Longitudinal section of an unrolled cochlea and an accompanying graph showing the response maxima. The sensitivity of different parts of the Basilar Membrane to a number of pure tonal frequencies. The Basilar Membrane is tonotopically mapped . Diagram adapted from the original by Bruel & Kjaer Ltd (TURNER, John and Pretlove, A.J., 1991).

Auditory cognition occurs when an audio signal changes its mechanical nature, progresses through mechanical and hydrodynamic states, and ends as an electrochemical signal at the auditory cortex. The diaphragms, levers, and sensitivity hairs enable the ear to cope with a frequency range of 20Hz to 16-20Hz (TURNER, John and Pretlove, A.J., 1991). Perception of sound depends on the decoding processes of the brain. To interpret the pitch of a sound instantly, each pitch-selective neuron in the primary auditory cortex directly connected to and dedicated exclusively for a segment of the basilar membrane to interpret the pitch of a sound instantly. This unique perceptual stimulus one-to-one neural mapping has no equivalent in any other sense.

Part of preliminary pitch and speech processing occurs in the brain stem as raw data. Electrochemical signals travel from the cochlea to the primary auditory cortex via the brain stem and the primitive, subcortical brain is triggered immediately with stimulus detection. The cerebellum decodes the rhythm, and the thalamus assesses the signal, ready to trigger a subconscious survival reflex. The thalamus then signals the amygdala to generate an emotional response (BALL, Phillip, 2011).

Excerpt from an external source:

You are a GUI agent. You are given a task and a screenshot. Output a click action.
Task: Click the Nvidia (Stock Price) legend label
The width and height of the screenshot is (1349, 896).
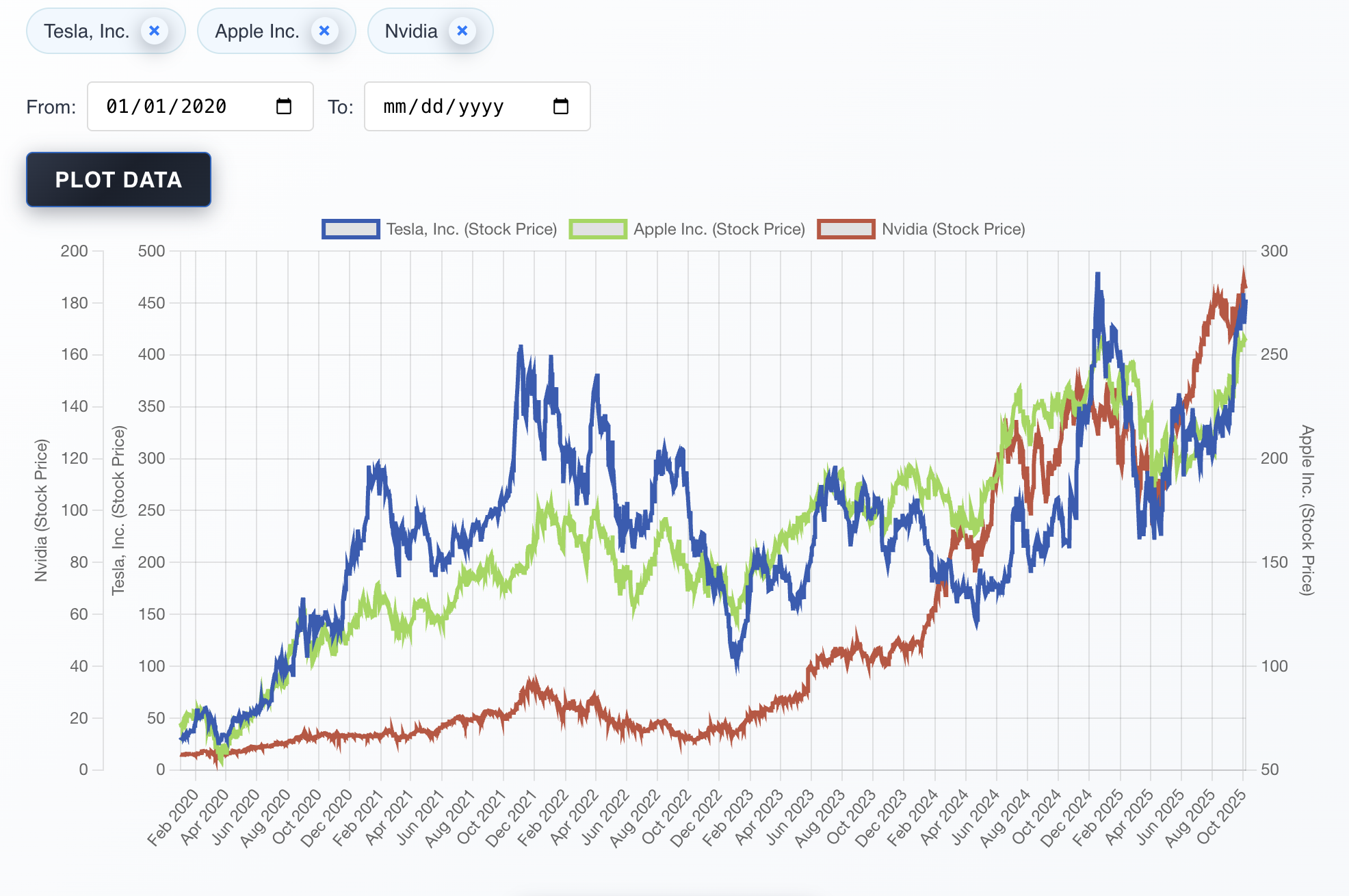tap(953, 229)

This low-level decoding occurs before any complex cognitive processes as a primary startle response of alertness.

Once the primal evaluation is complete, all high-level processes commence and continuously register neural projections from sensory receptors and low-level processing regions. This process is termed bottom-up processing in which properties of the collected signal are separable and can change independently. Different neural circuits manage the information carried by the stimulus. Through a top-down process, high-level centres update the input data steadily, read only the overall cognitive information, and influence low-level modules. This two-way exchange integrates these signal attributes into a perceptual whole (LEVITIN, Daniel J, 2007).

The prefrontal cortex manages high-level processes such as awareness and expectations, which are the result of associations that the hippocampus creates by correlating the received signal to retained memories. The language centre (Broca) of the prefrontal cortex evaluates syntactic aspects of sound (e.g., speech or music) by transcribing pitch into language. The principal attribute in aural cognition is pitch analysis. Pitch concatenations encode an entire spectrum of sound dimensions, and the brain commissions separate modules to execute each dimension. Pitch dissection leads to melody processing, harmonic structuring, and distinct voice and timber identification. Pitch and rhythm are also the general audible characteristics required to decipher speech and ambient sound. Rhythm and event duration provide clues for pitch qualities and trigger motor responses (BALL, Phillip, 2011). This motor response explains the motivation to dance when listening to intricate rhythmic songs, and the emergent behaviour of falling into step on a crowded street (WITEK, Maria A. G. et al., 2014).